Subarctic temperatures show the greatest seasonal range of any Canadian climate zone. Mean January temperatures range from minus 18 to minus 32 degrees Celsius, with extreme lows below minus 40 degrees Celsius common across the entire zone and below minus 50 degrees Celsius possible at the northern margins. Summer mean July temperatures range from 12 to 18 degrees Celsius, with daytime highs in the low 20s common in the southern subarctic. Snag, Yukon set the all-time Canadian low temperature record of minus 63.0 degrees Celsius on February 3, 1947.
Annual precipitation in the subarctic is generally low (250 to 500 millimetres per year, mostly as snow), with most summer rainfall coming as thunderstorms. The cold dry air limits evaporation, so even modest precipitation sustains extensive forest and wetland cover. The growing season is short (90 to 130 days frost-free in the southern subarctic, 60 to 90 days at the northern margins) and limited by both cool summer temperatures and the late spring snow melt. Daylight varies dramatically: communities above the Arctic Circle experience 24-hour daylight in summer and 24-hour darkness in winter, while subarctic latitudes have 18 to 20 hours of summer daylight.
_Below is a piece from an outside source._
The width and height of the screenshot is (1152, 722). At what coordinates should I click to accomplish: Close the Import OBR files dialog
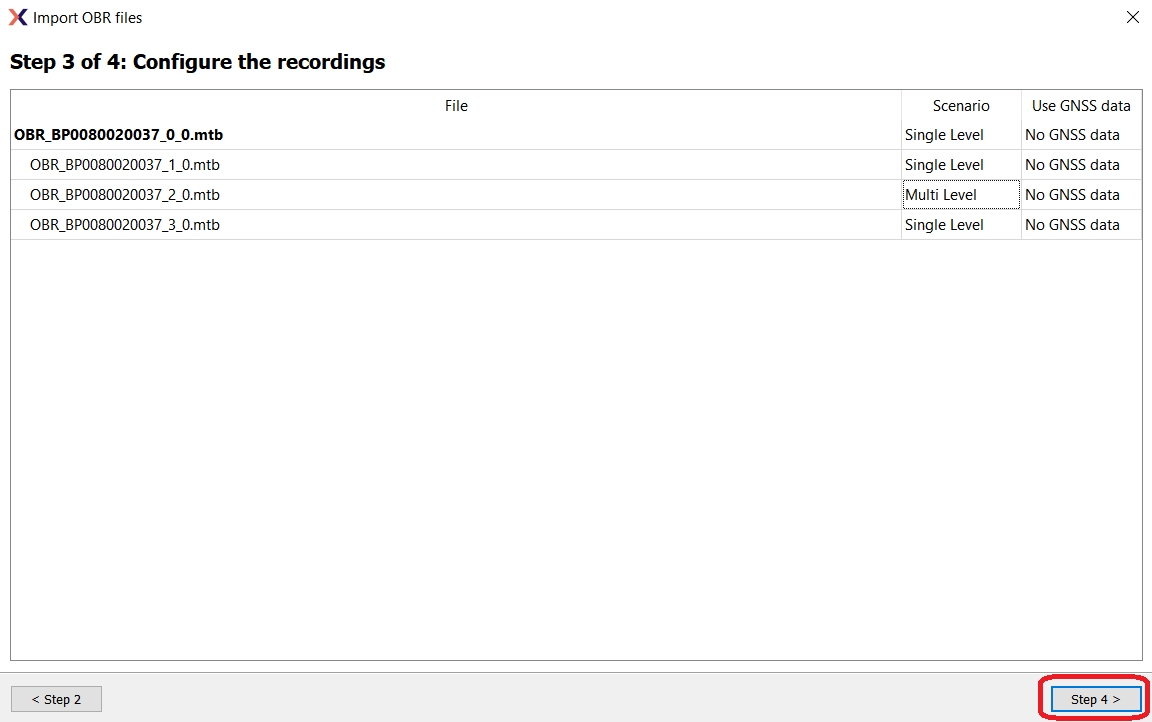pos(1132,17)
The subarctic climate is rapidly warming due to climate change. Annual mean temperatures across most of subarctic Canada have risen by 2 to 3 degrees Celsius since 1948, more than double the global average warming. Effects include earlier ice break-up on rivers and lakes, longer wildfire seasons, expanding shrub cover into tundra zones, permafrost thaw, declining caribou populations, expanded ranges of southern species (moose, white-tailed deer, coyote) into the subarctic, and increased frequency of extreme weather events. Communities including Old Crow (Yukon), Tuktoyaktuk, Pangnirtung, and Hopedale have documented significant infrastructure and food-security impacts. The federal Climate Change Preparedness in the North programme and Indigenous Climate Knowledge Initiatives support adaptation.
Why this matters for your test
The subarctic climate covers most of northern Canada and shapes life in dozens of remote communities. Recognising the very cold winters, short cool summers, and transition from boreal forest to taiga gives candidates structured anchors.